Jika kita menengok sejarah Islam, peradaban Islam mencapai puncak kejayaannya pada masa keemasan, ketika para pemikir Muslim seperti Al-Farabi, Ibnu Sina, Al-Ghazali, dan Ibnu Khaldun tidak hanya berkutat pada ilmu agama, tetapi juga mengembangkan ilmu pengetahuan dalam berbagai bidang seperti filsafat, kedokteran, matematika, dan sains.
Pada masa itu, Islam dikenal sebagai peradaban yang sangat terbuka terhadap dialog dan pertukaran ide.

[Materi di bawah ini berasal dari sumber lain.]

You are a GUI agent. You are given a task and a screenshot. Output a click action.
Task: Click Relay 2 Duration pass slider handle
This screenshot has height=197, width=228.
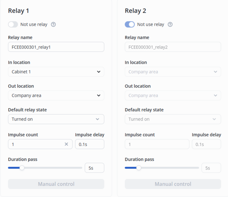click(x=139, y=168)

Intelektualisme Islam, yang dipelopori oleh para ulama dan cendekiawan, adalah refleksi dari ajaran Al-Qur’an dan Hadits yang menekankan pentingnya menggunakan akal dan menuntut ilmu.
Namun, di masa kini, banyak negara dan komunitas Muslim yang terjebak dalam ortodoksi keagamaan yang mengutamakan kepatuhan pada dogma-dogma kaku, tanpa membuka ruang untuk diskusi kritis dan inovasi. Ortodoksi ini sering kali menghambat perkembangan ilmu pengetahuan dan membatasi kebebasan berpikir, yang seharusnya menjadi salah satu pilar dalam tradisi Islam.
Alih-alih mendorong umat untuk berpikir kreatif dan inovatif dalam menghadapi tantangan zaman, ortodoksi yang kaku justru mengekang kebebasan intelektual dan menciptakan stagnasi dalam kehidupan umat Islam.
Memang banyak sarjana Muslim yang menyajikan tesis menarik soal degradasi intelektualisme Islam ini. Ahmet T. Kuru dalam bukunya Islam, Authoritarianism, and Underdevelopment (2019) mengatakan bahwa kemunduran Islam ini disebabkan oleh “perselingkuhan” antara tokoh agama dan penguasa sehingga nilai-nilai relijiusitas bercampur dengan pragmatisme politik yang kotor.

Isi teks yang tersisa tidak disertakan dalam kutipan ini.